### WORK REQUIRED
Go through the listing and copy every line word for word.

### MATERIAL SUPPLIED
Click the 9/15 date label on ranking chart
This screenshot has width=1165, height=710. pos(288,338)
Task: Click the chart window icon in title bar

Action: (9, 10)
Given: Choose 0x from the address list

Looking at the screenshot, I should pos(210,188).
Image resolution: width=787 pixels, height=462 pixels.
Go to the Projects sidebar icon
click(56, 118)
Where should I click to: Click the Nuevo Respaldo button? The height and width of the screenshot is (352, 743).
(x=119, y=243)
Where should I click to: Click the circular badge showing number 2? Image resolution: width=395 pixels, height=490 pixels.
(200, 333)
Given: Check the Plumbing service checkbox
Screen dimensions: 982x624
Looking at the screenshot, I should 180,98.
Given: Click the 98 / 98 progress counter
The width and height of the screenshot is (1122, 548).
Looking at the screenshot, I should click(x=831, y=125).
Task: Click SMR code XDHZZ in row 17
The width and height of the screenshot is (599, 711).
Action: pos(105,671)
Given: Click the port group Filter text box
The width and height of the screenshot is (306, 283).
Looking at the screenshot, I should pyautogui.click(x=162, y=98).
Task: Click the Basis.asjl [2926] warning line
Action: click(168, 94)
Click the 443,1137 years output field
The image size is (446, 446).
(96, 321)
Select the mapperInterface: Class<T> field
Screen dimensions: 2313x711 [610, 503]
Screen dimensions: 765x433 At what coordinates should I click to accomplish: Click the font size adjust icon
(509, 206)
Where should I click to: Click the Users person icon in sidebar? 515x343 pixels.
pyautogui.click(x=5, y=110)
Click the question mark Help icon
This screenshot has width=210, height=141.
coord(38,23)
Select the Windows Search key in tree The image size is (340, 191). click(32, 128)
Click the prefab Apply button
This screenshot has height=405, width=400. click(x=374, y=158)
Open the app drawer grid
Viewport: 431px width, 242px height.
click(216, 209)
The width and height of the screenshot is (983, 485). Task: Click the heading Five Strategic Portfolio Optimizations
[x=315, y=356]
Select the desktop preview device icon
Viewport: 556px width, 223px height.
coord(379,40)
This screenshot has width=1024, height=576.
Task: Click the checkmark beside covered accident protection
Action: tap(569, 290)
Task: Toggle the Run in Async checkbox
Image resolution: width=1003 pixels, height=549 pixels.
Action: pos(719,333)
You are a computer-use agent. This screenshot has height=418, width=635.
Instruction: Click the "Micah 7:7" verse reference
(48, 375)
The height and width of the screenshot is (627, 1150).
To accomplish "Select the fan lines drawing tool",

### YOUR SOLUTION
Click the 9/15 date label on ranking chart
This screenshot has width=1165, height=710. pos(288,338)
Task: Click the chart window icon in title bar

Action: (9, 10)
Given: Choose 0x from the address list

Looking at the screenshot, I should pos(210,188).
Image resolution: width=787 pixels, height=462 pixels.
Go to the Projects sidebar icon
click(56, 118)
Where should I click to: Click the Nuevo Respaldo button? The height and width of the screenshot is (352, 743).
(x=119, y=243)
Where should I click to: Click the circular badge showing number 2? Image resolution: width=395 pixels, height=490 pixels.
(200, 333)
Given: Check the Plumbing service checkbox
Screen dimensions: 982x624
Looking at the screenshot, I should 180,98.
Given: Click the 98 / 98 progress counter
The width and height of the screenshot is (1122, 548).
Looking at the screenshot, I should click(x=831, y=125).
Task: Click SMR code XDHZZ in row 17
The width and height of the screenshot is (599, 711).
Action: pos(105,671)
Given: Click the port group Filter text box
The width and height of the screenshot is (306, 283).
Looking at the screenshot, I should pyautogui.click(x=162, y=98).
Task: Click the Basis.asjl [2926] warning line
Action: click(168, 94)
Click the 443,1137 years output field
The image size is (446, 446).
(96, 321)
Select the mapperInterface: Class<T> field
Screen dimensions: 2313x711 [610, 503]
Screen dimensions: 765x433 At what coordinates should I click to accomplish: Click the font size adjust icon
(509, 206)
Where should I click to: Click the Users person icon in sidebar? 515x343 pixels.
pyautogui.click(x=5, y=110)
Click the question mark Help icon
This screenshot has width=210, height=141.
coord(38,23)
Select the Windows Search key in tree The image size is (340, 191). click(32, 128)
Click the prefab Apply button
This screenshot has height=405, width=400. click(x=374, y=158)
Open the app drawer grid
Viewport: 431px width, 242px height.
click(216, 209)
The width and height of the screenshot is (983, 485). Task: Click the heading Five Strategic Portfolio Optimizations
[x=315, y=356]
Select the desktop preview device icon
Viewport: 556px width, 223px height.
coord(379,40)
This screenshot has width=1024, height=576.
Task: Click the checkmark beside covered accident protection
Action: tap(569, 290)
Task: Toggle the Run in Async checkbox
Image resolution: width=1003 pixels, height=549 pixels.
Action: pos(719,333)
You are a computer-use agent. This screenshot has height=418, width=635.
Instruction: Click the "Micah 7:7" verse reference
(48, 375)
The height and width of the screenshot is (627, 1150).
To accomplish "Select the fan lines drawing tool",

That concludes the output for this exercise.